Incentives for Mergers and Acquisitions

Followings are incentives for financial managers for mergers and acquisitions:

Economies of Scale: Economies of scale characterizes a production process in which an increase in the number of units produced causes a decrease in the average cost of each unit. Mergers also translate into improved purchasing power to buy equipment or office supplies - when placing larger orders, companies have a greater ability to negotiate prices with their suppliers.

Economies of Vertical Integration: Achieving lower operating costs by bringing the entire production chain within the firm rather than contracting through the marketplace. The most common way is merging with a company at a different stage in the production process, for instance, a car maker merging with a car retailer or a parts supplier.Companies buy companies to reach new markets and grow revenues and earnings. A merge may expand two companies' marketing and distribution, giving them new sales opportunities. A merger can also improve a company's standing in the investment community: bigger firms often have an easier time raising capital than smaller ones.
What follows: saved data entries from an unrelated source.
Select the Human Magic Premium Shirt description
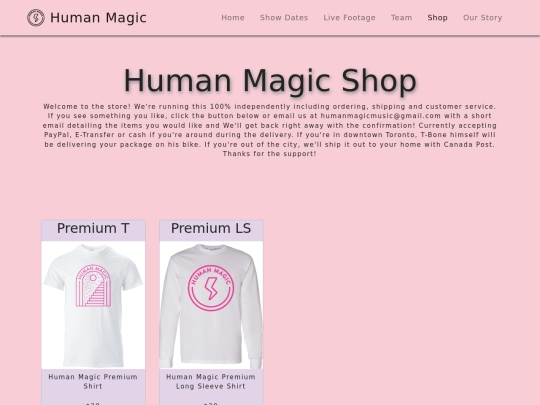The height and width of the screenshot is (405, 540). (93, 382)
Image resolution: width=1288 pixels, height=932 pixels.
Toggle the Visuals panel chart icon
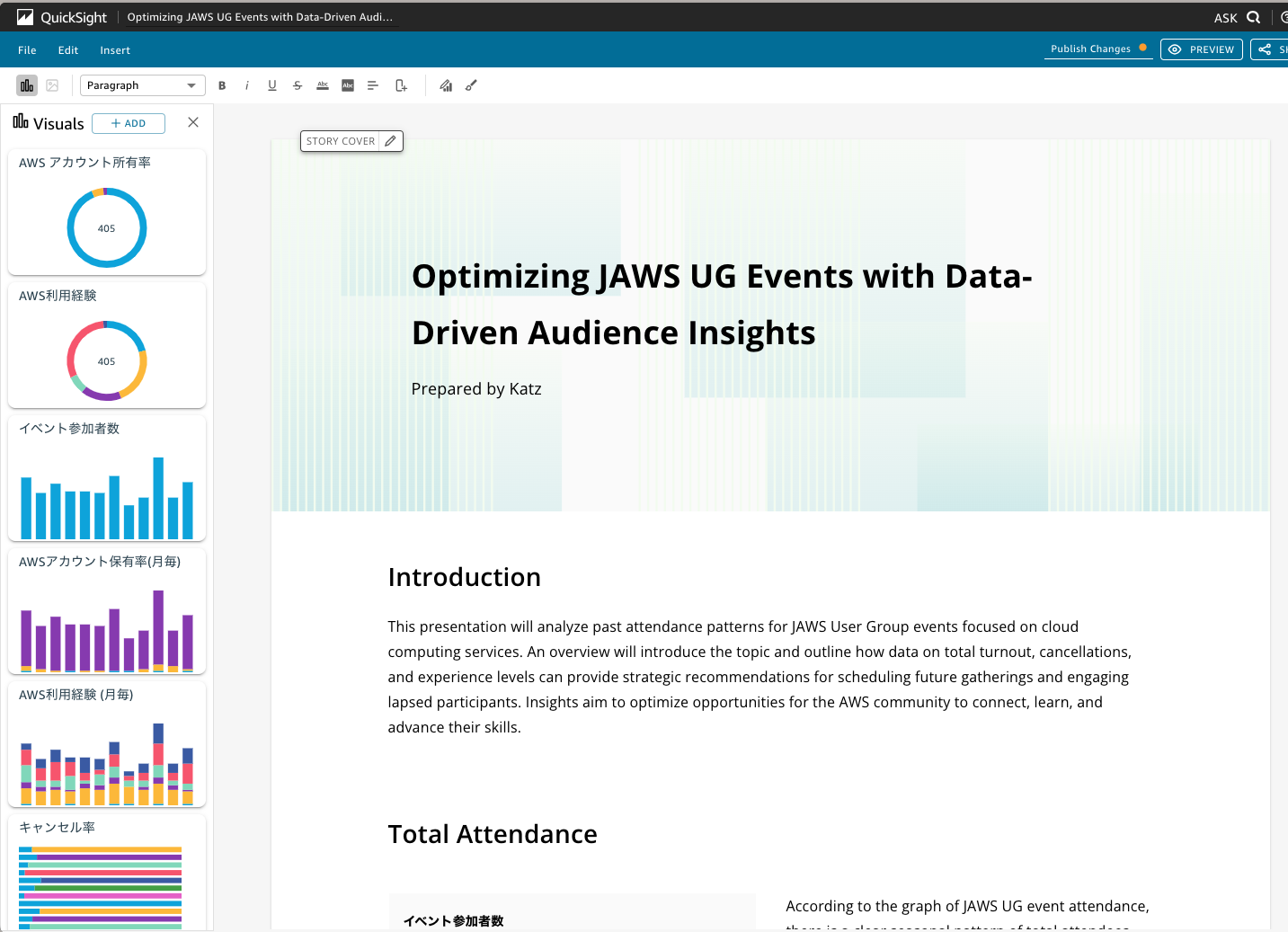(27, 85)
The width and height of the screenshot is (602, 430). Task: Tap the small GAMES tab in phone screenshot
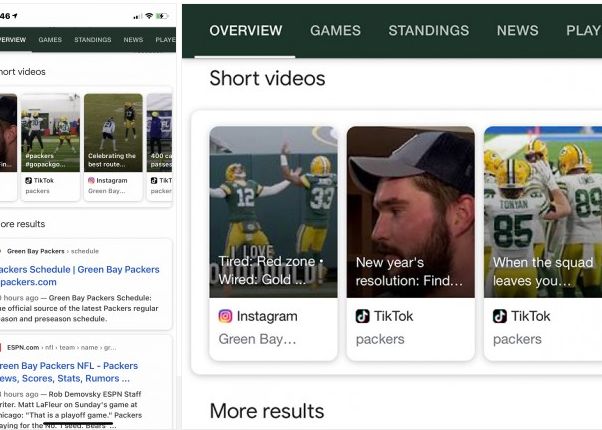click(50, 40)
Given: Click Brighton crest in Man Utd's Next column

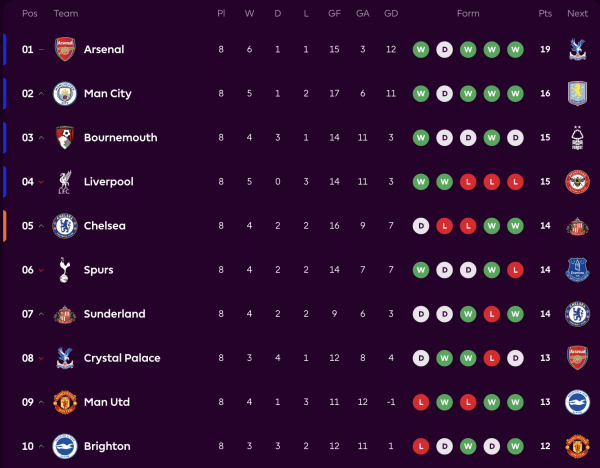Looking at the screenshot, I should (577, 402).
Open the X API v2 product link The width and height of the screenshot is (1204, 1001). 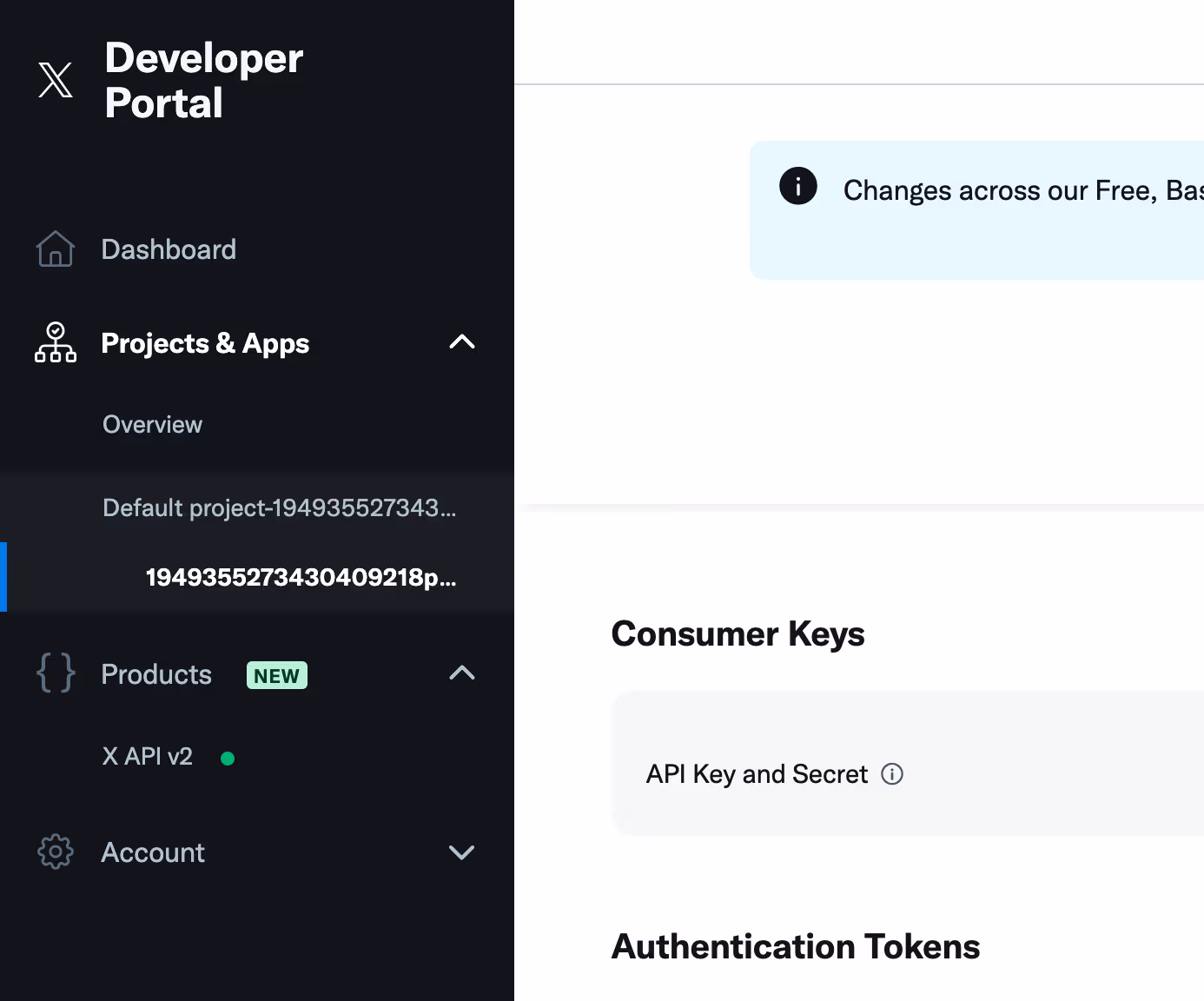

Complementary Resources: Most likely to end up with acquisitions when a big firm sees an opportunity in the small one which has technology, competitiveness talented team etc. If small company has insufficient resources to finance its own projects two companies may prefer to merge and complete each other's needs.

Surplus Funds: It is about spending excess of earnings to fund mergers and acquisitions instead of investing it on new projects of paying out dividends or buying back stocks.

Eliminating Inefficiencies: As every employee knows, mergers tend to mean job losses. Consider all the money saved from reducing the number of staff members from accounting, marketing and other departments. Job cuts will also include the former CEO, who typically leaves with a compensation package.

Industry Consolidation: If market has too many entities and each one is competing to gain more slice from it, merging can be seen as a good way to consolidate to gain more competitiveness.